I want to promote our great sport of racquetball. Sounds nice, doesn’t it? I see this sentence in print quite a bit. However, some of the people who say this really mean “I want to make money without much effort.” Here are a few observations I have made over the years. If you truly do want to promote racquetball:
1. Do not try to control the sport. Promoting racquetball means more than one person doing it. The object is to grow the sport, first and your wallet second.
2. Strive to be inclusive of other instructors. If a club is inclusive, they are promoting racquetball.
3. Give up the immediate $ for long term gain in your program. Ex. -you do not want to join the league-okay by me!
4. Try to program for the players, not the Pro! That means Saturdays, Sundays, and odd hours. Not when you want to, but when the players want to play.

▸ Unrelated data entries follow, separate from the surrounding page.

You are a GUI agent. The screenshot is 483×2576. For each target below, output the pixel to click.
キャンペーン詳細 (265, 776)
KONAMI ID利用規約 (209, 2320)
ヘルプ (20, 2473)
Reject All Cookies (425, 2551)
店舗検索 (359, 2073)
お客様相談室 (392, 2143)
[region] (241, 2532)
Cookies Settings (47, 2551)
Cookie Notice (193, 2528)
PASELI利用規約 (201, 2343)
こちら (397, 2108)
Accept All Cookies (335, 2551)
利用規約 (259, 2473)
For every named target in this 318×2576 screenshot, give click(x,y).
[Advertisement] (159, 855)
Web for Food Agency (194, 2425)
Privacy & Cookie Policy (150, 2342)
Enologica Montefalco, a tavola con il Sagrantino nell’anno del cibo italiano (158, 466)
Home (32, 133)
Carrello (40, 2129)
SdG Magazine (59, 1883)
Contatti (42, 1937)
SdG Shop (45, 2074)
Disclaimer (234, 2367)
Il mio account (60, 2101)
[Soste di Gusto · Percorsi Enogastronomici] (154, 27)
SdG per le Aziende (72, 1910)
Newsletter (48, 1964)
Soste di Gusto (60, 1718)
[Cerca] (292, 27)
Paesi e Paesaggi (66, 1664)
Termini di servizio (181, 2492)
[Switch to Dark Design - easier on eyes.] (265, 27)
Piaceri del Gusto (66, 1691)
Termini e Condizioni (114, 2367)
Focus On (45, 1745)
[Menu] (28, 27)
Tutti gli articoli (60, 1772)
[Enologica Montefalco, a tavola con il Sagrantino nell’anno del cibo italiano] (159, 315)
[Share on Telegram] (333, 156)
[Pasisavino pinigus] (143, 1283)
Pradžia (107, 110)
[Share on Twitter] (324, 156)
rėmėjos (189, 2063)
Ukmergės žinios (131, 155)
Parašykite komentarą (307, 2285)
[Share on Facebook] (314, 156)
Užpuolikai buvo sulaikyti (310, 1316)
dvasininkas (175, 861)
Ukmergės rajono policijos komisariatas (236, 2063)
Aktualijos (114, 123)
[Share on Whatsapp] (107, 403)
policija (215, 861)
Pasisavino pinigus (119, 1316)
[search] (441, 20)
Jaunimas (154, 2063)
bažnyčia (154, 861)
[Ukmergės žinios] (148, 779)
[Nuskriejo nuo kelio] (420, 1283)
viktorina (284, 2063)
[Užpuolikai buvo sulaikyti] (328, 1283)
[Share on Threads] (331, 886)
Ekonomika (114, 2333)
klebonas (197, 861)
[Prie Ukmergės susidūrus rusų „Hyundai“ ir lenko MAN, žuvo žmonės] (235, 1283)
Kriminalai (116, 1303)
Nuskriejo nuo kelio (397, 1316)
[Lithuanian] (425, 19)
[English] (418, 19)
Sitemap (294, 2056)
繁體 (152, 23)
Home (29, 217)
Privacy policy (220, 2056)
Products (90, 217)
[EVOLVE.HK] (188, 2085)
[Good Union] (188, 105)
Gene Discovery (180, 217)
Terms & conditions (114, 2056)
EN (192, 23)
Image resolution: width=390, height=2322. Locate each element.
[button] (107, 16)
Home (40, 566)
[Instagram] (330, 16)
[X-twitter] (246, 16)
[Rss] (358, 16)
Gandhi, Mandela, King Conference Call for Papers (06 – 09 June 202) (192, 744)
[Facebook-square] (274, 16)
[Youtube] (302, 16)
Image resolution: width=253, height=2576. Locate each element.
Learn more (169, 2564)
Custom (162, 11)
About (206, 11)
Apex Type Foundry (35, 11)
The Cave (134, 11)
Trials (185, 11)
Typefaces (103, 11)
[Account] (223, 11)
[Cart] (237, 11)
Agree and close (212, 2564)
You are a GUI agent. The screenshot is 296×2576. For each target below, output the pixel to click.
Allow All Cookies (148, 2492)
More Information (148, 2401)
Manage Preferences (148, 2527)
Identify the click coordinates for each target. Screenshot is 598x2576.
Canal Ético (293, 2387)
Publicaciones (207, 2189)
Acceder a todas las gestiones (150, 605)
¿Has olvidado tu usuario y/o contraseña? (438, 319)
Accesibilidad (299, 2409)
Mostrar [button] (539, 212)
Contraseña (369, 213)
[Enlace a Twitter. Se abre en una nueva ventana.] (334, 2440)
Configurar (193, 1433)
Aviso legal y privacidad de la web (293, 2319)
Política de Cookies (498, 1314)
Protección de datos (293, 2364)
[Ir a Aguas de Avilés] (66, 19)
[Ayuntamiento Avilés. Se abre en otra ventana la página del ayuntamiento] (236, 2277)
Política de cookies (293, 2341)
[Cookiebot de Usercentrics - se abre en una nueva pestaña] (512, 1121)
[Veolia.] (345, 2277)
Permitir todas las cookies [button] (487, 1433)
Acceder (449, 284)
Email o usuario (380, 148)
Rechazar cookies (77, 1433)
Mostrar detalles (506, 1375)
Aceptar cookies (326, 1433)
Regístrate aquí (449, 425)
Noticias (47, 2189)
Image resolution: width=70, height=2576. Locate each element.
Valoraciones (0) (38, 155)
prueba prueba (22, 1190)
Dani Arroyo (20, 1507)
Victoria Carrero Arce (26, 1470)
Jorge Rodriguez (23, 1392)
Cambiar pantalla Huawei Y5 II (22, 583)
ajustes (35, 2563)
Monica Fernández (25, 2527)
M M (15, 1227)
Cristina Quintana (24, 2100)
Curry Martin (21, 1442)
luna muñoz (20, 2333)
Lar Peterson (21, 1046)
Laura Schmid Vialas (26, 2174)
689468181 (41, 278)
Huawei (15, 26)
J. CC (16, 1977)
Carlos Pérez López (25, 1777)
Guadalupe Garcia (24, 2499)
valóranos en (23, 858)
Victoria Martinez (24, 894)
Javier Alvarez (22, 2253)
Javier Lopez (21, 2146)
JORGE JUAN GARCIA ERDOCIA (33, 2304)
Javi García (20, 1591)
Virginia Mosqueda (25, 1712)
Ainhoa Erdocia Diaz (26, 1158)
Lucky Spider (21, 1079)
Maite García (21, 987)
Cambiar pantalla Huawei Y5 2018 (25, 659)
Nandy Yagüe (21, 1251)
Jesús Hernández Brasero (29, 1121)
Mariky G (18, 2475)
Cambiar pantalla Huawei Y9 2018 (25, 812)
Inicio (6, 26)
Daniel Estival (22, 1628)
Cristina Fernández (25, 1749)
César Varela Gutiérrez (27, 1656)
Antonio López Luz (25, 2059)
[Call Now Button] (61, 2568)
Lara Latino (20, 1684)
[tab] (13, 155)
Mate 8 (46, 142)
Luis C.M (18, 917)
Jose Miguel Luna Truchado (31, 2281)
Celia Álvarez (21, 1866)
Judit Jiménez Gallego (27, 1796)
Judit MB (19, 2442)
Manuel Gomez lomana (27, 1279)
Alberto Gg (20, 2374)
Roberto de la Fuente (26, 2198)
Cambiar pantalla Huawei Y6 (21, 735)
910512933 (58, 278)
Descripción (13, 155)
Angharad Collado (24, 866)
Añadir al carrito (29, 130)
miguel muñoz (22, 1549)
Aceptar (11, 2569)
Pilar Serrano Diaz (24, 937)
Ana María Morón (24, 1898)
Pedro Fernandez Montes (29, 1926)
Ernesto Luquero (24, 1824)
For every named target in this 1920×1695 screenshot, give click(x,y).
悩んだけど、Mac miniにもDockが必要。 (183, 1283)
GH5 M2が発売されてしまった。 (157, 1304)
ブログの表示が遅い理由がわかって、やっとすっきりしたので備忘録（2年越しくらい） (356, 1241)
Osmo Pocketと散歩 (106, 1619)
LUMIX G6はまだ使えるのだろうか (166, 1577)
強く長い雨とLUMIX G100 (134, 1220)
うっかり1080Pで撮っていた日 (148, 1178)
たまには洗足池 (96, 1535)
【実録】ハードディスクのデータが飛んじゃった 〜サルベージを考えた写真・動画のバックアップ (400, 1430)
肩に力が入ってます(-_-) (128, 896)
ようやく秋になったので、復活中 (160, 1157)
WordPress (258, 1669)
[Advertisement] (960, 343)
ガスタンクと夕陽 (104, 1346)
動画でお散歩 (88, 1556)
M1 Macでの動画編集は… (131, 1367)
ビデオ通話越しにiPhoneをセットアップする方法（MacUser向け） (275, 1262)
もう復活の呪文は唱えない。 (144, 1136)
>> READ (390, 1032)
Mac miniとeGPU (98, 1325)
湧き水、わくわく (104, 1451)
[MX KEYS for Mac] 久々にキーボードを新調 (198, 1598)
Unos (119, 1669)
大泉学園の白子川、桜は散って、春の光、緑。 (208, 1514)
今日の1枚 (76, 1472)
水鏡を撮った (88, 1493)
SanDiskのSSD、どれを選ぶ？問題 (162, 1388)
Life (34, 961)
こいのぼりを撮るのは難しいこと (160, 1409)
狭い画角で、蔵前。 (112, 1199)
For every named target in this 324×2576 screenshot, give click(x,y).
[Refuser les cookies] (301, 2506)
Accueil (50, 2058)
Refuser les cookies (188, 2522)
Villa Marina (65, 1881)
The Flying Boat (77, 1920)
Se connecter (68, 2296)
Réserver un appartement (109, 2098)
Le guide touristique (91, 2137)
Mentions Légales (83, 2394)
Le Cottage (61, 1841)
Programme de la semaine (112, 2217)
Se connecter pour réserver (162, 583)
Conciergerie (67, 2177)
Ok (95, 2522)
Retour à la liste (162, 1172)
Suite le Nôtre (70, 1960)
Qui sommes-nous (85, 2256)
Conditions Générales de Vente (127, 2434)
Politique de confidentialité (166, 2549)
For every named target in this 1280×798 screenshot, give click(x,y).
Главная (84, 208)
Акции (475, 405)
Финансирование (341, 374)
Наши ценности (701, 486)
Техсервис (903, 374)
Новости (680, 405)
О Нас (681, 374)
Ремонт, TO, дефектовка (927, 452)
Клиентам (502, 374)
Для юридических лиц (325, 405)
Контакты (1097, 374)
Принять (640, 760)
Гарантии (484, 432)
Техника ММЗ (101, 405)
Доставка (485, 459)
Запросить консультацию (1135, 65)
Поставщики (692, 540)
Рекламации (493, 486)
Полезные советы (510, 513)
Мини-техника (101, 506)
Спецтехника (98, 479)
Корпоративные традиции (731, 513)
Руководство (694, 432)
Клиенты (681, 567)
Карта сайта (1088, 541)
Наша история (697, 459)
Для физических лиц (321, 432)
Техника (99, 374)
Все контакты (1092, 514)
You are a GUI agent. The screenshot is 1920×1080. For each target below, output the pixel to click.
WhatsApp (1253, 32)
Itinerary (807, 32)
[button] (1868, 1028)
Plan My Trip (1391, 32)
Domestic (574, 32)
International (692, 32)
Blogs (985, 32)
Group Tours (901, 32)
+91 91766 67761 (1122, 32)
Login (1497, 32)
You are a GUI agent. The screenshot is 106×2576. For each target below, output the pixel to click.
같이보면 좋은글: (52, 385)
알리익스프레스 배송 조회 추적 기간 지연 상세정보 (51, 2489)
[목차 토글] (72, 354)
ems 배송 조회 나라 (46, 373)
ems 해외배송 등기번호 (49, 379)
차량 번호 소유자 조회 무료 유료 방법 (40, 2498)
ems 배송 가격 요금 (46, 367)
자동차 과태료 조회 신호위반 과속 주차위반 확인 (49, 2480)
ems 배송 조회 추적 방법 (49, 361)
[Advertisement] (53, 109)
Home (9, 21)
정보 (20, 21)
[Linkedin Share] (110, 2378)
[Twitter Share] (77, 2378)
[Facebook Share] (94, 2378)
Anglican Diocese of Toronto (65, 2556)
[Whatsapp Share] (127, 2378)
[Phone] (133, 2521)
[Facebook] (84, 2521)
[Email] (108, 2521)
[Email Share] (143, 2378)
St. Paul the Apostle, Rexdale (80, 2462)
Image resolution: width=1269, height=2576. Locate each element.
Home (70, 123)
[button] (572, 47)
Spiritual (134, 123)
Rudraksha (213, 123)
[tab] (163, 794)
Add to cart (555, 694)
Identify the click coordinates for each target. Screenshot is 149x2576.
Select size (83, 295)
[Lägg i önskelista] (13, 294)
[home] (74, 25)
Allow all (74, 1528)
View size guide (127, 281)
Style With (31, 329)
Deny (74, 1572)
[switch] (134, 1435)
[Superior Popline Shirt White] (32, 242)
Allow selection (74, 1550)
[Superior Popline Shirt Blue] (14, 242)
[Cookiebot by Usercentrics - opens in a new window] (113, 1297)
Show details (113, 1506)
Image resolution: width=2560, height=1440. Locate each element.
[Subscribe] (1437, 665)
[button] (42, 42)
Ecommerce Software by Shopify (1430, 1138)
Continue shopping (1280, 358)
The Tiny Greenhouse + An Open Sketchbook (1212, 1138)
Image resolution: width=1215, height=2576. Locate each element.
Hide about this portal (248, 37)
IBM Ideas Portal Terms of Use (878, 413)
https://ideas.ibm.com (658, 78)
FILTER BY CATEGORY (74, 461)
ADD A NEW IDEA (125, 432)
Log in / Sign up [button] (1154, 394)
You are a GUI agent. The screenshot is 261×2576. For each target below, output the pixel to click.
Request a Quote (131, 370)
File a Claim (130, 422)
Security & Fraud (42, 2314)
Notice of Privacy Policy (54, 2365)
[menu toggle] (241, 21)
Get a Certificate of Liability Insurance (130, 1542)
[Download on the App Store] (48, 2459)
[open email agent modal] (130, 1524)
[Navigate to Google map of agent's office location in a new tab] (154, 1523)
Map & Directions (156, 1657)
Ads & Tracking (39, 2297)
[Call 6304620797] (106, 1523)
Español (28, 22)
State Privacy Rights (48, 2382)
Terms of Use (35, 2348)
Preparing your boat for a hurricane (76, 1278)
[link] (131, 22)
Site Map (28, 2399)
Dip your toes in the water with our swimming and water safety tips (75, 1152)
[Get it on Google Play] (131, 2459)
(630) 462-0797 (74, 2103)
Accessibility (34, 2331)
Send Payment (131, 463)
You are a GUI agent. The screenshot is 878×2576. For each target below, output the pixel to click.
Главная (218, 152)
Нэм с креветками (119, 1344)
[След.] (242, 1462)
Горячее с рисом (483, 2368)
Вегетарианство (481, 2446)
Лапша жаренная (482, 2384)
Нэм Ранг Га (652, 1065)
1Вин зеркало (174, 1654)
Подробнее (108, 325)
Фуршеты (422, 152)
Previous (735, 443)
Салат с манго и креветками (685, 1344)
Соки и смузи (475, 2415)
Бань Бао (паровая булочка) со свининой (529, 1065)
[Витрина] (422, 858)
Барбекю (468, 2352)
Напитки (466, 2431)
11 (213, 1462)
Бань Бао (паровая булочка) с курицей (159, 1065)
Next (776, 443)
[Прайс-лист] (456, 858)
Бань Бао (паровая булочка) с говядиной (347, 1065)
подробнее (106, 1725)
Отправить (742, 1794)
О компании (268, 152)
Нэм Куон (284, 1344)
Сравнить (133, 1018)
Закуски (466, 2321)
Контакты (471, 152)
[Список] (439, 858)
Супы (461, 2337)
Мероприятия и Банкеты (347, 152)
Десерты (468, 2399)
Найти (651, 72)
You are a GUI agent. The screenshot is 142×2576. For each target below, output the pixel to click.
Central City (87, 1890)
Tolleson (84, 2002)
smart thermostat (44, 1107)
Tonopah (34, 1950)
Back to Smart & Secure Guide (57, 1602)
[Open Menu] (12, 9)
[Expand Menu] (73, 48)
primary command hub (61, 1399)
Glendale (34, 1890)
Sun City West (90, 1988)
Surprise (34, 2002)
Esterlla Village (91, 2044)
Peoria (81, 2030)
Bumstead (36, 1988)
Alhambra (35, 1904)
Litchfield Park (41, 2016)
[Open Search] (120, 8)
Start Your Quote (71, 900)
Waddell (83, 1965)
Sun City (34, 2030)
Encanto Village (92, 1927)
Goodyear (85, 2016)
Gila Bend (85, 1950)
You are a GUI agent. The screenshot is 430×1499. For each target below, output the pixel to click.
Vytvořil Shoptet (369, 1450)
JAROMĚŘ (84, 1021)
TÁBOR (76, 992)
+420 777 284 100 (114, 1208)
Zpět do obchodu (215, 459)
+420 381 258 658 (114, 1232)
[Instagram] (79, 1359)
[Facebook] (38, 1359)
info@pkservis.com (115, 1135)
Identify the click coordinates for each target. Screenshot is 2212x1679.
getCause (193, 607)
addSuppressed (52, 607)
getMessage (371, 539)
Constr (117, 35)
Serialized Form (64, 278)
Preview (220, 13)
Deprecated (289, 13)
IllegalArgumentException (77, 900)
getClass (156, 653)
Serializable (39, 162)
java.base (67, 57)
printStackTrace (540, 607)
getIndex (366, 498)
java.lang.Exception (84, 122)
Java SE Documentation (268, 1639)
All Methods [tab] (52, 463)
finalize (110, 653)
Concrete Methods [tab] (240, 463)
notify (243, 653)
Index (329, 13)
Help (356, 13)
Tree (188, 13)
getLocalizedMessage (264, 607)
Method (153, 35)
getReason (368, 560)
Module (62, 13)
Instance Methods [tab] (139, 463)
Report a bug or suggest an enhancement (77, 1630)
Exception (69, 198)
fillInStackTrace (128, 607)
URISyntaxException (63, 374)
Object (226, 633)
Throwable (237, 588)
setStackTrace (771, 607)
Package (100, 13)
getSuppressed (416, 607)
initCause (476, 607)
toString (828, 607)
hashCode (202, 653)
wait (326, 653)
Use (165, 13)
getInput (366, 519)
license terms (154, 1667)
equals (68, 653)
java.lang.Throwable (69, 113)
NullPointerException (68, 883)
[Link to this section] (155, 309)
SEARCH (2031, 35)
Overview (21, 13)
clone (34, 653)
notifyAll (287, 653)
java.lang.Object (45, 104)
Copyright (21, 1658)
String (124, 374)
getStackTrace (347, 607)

5. You put the programming ahead of your own game. Big one-players needing memberships, find a club to work at so they can develop their game, not the customer’s game!
6. You understand that the more people who make money in racquetball, the healthier the sport is. The fewer who make money by controlling their club; the less you grow the sport.
7. You strive to make your club an open club; where pros can teach and not a closed shop. (sidebar-of course within the organization of your club, and not rogue uncertified coaching or programming)
If you had three or four pros at your club making money wouldn’t racquetball be healthy? If one pro can handle all the business I understand, but why shut out people at the expense of not growing the game? Worse yet, are the chains of clubs with tons of potential players and they do not want pros in the clubs.
Why are there no people on the courts? Go back and look for the violations at your club. You be the judge!